O’Grady and Jim Shea, who manages the center, are accustomed to seeing such jaw-dropping displays of carelessness, so it comes as no surprise to them when computers are sent to the facility containing “company proprietary information, personal information,” O’Grady said. Cell phones, passports and even credit cards have turned up in laptop bags. All personal information is scrubbed from computers to comply with data protection legislation, while cell phones and passports are returned to their rightful owners.

Even the most “challenged” hardware might find new life and be refurbished and leased to customers, who sometimes want to replace equipment going back as far as almost 20 years. Some of them are wedded to, for instance, old Digital Equipment servers and software. It could be the customer can’t afford to upgrade an entire data center or it could simply be that the IT department really likes the older gear. The HP Technology Renewal Center is, in fact, housed in what was Digital’s global spare parts facility, which was acquired by Compaq, then later bought by HP.

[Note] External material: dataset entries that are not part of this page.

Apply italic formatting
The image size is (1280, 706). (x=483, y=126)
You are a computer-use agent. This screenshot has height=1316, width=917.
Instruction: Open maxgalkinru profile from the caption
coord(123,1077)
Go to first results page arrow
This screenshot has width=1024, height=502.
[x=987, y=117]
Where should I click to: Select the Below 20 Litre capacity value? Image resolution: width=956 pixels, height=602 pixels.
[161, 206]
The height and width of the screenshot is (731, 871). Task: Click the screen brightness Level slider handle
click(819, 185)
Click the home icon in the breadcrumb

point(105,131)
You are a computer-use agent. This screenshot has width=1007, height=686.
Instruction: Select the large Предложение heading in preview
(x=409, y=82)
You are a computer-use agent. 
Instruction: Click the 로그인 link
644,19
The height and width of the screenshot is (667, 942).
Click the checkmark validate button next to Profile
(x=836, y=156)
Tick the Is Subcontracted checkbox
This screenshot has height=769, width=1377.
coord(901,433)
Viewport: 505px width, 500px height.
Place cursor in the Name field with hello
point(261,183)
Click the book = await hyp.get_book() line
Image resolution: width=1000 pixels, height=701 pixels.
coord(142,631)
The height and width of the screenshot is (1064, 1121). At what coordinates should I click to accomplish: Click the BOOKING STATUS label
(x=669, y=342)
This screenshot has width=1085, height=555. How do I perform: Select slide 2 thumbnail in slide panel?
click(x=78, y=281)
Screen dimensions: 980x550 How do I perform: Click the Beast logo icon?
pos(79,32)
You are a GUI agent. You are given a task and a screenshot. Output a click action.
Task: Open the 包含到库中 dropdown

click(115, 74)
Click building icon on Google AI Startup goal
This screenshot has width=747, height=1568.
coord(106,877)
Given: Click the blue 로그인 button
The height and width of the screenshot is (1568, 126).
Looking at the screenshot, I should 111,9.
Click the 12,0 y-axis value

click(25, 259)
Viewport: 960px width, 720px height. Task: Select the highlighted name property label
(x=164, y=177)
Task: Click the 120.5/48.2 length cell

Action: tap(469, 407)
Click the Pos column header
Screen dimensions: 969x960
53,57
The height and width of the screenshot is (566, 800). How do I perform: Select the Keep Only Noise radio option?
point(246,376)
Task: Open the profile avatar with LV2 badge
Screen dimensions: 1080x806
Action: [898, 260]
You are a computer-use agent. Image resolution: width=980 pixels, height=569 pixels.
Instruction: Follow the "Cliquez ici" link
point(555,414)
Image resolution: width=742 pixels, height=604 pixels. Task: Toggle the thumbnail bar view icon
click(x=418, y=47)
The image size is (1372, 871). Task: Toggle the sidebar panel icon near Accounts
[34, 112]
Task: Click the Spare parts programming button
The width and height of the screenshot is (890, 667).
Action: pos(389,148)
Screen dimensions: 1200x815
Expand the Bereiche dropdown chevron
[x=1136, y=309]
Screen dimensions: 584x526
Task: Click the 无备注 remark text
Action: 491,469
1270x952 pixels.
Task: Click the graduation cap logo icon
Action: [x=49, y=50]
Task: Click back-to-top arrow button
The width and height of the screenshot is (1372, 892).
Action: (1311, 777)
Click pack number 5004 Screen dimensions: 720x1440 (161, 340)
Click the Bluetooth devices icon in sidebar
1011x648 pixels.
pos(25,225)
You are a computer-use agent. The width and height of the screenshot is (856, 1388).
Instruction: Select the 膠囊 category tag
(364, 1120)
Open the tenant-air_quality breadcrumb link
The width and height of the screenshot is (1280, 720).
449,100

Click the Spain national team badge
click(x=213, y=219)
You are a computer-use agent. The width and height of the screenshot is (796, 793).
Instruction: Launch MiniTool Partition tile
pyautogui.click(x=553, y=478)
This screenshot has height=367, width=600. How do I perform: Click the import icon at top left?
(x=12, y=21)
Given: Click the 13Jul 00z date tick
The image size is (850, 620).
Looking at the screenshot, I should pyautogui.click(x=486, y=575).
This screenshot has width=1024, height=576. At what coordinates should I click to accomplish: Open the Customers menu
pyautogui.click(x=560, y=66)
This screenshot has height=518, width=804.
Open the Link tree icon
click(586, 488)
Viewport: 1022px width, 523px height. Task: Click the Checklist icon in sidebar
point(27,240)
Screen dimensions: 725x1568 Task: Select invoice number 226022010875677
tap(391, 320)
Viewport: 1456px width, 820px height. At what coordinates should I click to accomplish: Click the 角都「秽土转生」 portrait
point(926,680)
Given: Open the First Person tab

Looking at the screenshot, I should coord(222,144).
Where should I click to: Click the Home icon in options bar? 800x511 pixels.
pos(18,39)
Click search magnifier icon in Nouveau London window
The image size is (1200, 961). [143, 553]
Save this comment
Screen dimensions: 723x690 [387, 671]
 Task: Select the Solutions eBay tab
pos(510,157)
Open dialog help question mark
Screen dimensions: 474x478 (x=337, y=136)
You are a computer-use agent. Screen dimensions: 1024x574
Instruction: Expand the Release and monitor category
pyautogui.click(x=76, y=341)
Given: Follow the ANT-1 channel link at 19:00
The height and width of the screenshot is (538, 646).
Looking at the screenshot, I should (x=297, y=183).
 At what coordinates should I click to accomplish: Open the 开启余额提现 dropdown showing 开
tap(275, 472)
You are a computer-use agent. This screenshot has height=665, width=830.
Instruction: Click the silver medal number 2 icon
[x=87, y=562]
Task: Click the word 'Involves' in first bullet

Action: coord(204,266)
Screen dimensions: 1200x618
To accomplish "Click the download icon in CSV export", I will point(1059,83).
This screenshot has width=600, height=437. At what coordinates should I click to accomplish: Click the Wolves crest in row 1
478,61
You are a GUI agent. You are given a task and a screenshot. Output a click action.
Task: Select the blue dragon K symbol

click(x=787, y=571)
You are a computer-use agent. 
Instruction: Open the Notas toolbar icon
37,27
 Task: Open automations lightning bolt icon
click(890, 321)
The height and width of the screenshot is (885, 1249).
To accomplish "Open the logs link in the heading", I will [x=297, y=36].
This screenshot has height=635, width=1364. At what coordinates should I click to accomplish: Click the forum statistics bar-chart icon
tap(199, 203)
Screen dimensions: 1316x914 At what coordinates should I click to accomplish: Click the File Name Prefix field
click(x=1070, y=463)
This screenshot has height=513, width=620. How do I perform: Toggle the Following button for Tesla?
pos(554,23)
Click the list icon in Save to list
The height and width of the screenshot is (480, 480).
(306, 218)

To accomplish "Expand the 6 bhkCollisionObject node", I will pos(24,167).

Increasingly, the HP center receives requests from companies or government agencies that have lost equipment in a disaster. The center was able to provide replacement equipment for financial services and related companies after the Sept. 11 terrorist attacks destroyed some facilities in New York, O’Grady said. The center also was able to quickly send hardware to Federal Emergency Management Agency offices set up in the wake of Hurricane Katrina after it struck the U.S. Gulf Coast in late August. Late last week, O’Grady was anticipating similar requests after Hurricane Rita hit Texas and Louisiana.

Although the center wasn’t established as a place customers could turn to when they needed quick replacements after disasters, it has taken on that role and now prepares equipment in advance for quick shipping after hurricanes when those are headed toward U.S. shores. The market for recovery of technology after a disaster is “very competitive,” O’Grady said, but HP seems to treat it as much as a service as a business opportunity.

“We’re not doing this for US$6 a gallon. No gouging,” he said, referring to the spikes in prices per gallon of gasoline in the U.S. after the recent hurricanes hit the refinery-rich areas of the Gulf Coast. “We want to give back to the community. We wouldn’t take advantage of a situation like that.”

While HP takes the high road and tries to rehabilitate as much equipment as it can, there is a “fairly seamy underside” of hardware recycling and disposal, analyst Kay said. “In the end, when you can’t decide what to do with your pile of waste, through your brokers you can have it put on a boat that’s going to take it to China. You lose track of it and your hands are clean.”

Disposal of potentially hazardous waste in China, Africa and other developing areas outside of the U.S. is an issue still to be reckoned with, as is the manufacture of goods made from toxic materials in countries that lack protections for workers, Kay said.

Large hardware vendors that have an international presence — Kay specifically mentioned Dell and IBM as leaders in this regard — “are more likely to have an enlightened policy” and to have in place safeguards that keep their used equipment from falling into the hands of nefarious brokers.

Such programs will undoubtedly continue to increase both in terms of the number of companies that implement them, as well as in their scope, encompassing smaller electronics goods as well as larger products. Meanwhile, Kay isn’t inclined to place the onus on hardware vendors because he believes that users also have to take responsibility for environmental issues related to the technology they use. “For me, it’s very easy to say who is responsible — everybody is responsible … every consumer, every producer.”